*RECORDS*
────────────────────
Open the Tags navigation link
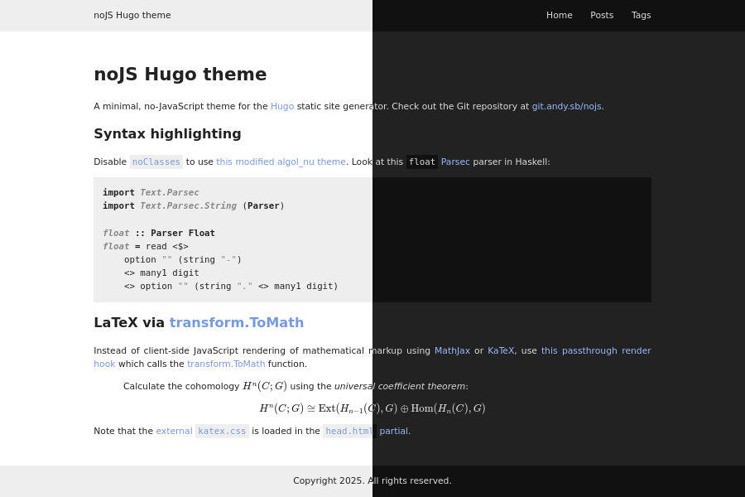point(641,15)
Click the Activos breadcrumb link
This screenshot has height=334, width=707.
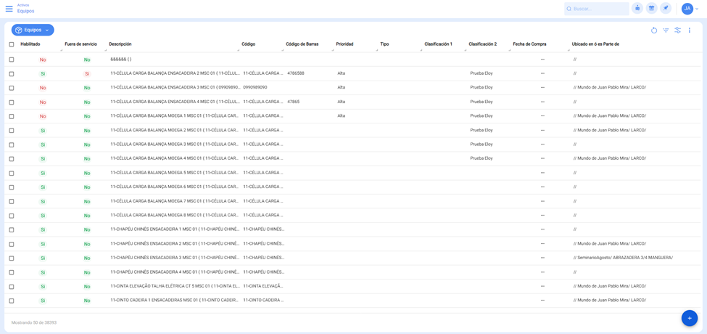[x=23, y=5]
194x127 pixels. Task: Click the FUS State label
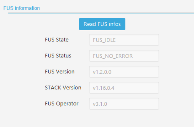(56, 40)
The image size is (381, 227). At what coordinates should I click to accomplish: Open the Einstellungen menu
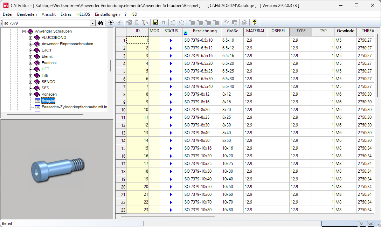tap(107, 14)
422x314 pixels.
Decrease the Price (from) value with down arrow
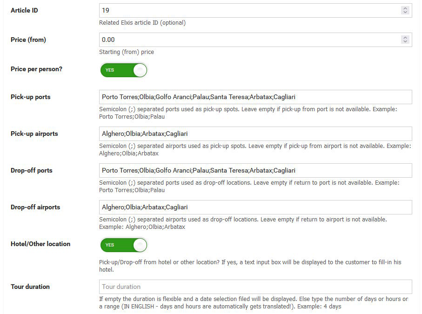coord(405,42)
────────────────────
*ACTIVITY*
Quote only what lies between the first line of the records and the line containing "422x314 pixels.", please, including both lines and excluding images.

*YOUR RESPONSE*
Open the Tags navigation link
point(641,15)
Click the Activos breadcrumb link
This screenshot has height=334, width=707.
[x=23, y=5]
194x127 pixels. Task: Click the FUS State label
(56, 40)
The image size is (381, 227). At what coordinates should I click to accomplish: Open the Einstellungen menu
tap(107, 14)
422x314 pixels.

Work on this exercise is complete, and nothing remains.